Powers: It’s not done yet. So, no on the physical testing. … That project is a good example of Tom primarily – and … Craig Hupy [public services area administrator] – really working hard with discipline to accomplish the success statement that he was given as a part of his budget and financial responsibilities. And specifically, that was to get the fiscal year 2014 and 15 “into the box.” He been sharing with me some earlier drafts of the budget summary and we weren’t “in the box.” … As we came up to the day on March 25, he said, Hey, Powers, we’re really close – what do you want to do? We met with Craig Hupy, and this project was one where there’s some room to help us get into the box. And that’s what we shared with the council that evening. …

In hindsight, I didn’t take the opportunity to communicate it to council – that this is still a fluid project. Perhaps literally – if we get the report back saying that there is water six inches beneath the floor! But it was based on what we know today to help accomplish the fiscal discipline goal. … We also had a discussion with Hupy, about how we have these two properties … 721 N. Main and 415 W. Washington.

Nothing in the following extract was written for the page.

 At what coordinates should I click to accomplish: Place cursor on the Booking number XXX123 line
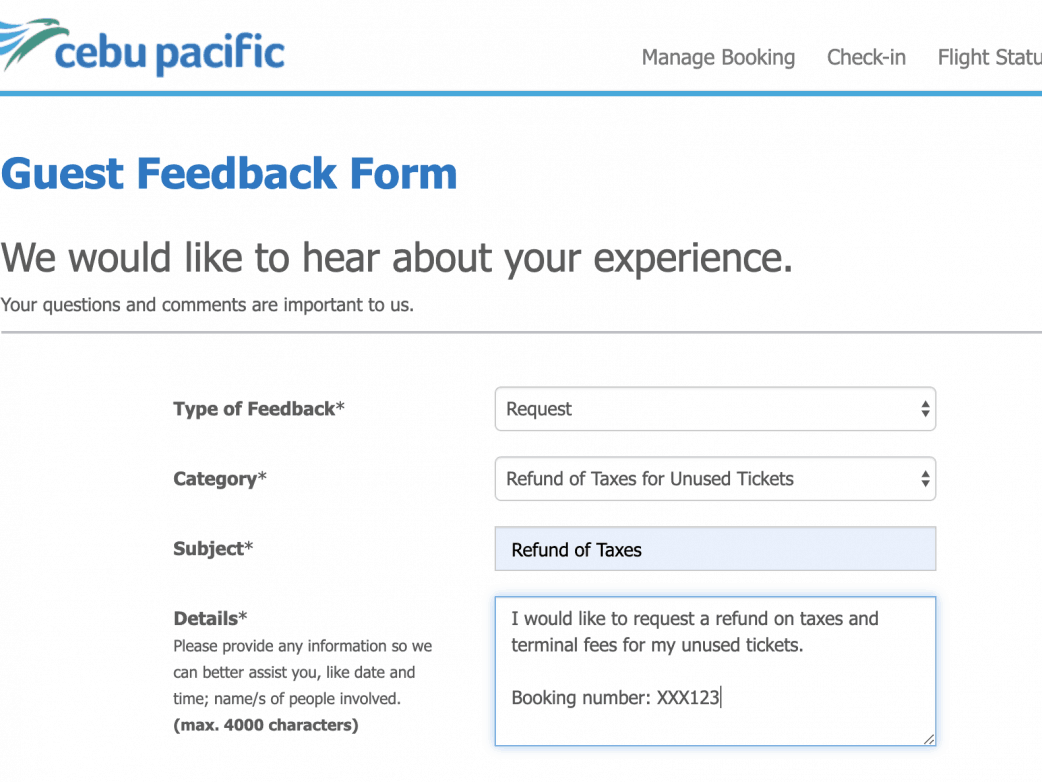click(615, 698)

And as we need to prioritize and focus our resources, as we need to start moving forward … on these parcels and properties that are surplus to the city’s needs, let’s start that through the budget – prioritizing where would I put our resources. That’s where we ended up with 415 W. Washington [not budgeted for reuse in the capital budget].

What’s Next

On April 15, the city council’s second meeting this month, Ann Arbor city administrator Steve Powers will be submitting to the council a proposed budget for fiscal year 2014. The council will have until its second meeting in May to make any amendments. This year that meeting falls on May 20. Those deadlines are set by the city charter. The 2014 fiscal year starts on July 1, 2013.

Through the spring the council has held a series of work sessions on the topic of the FY 2014 budget. It’s been decided that a possible additional city council budget work session for April 8 will not be scheduled.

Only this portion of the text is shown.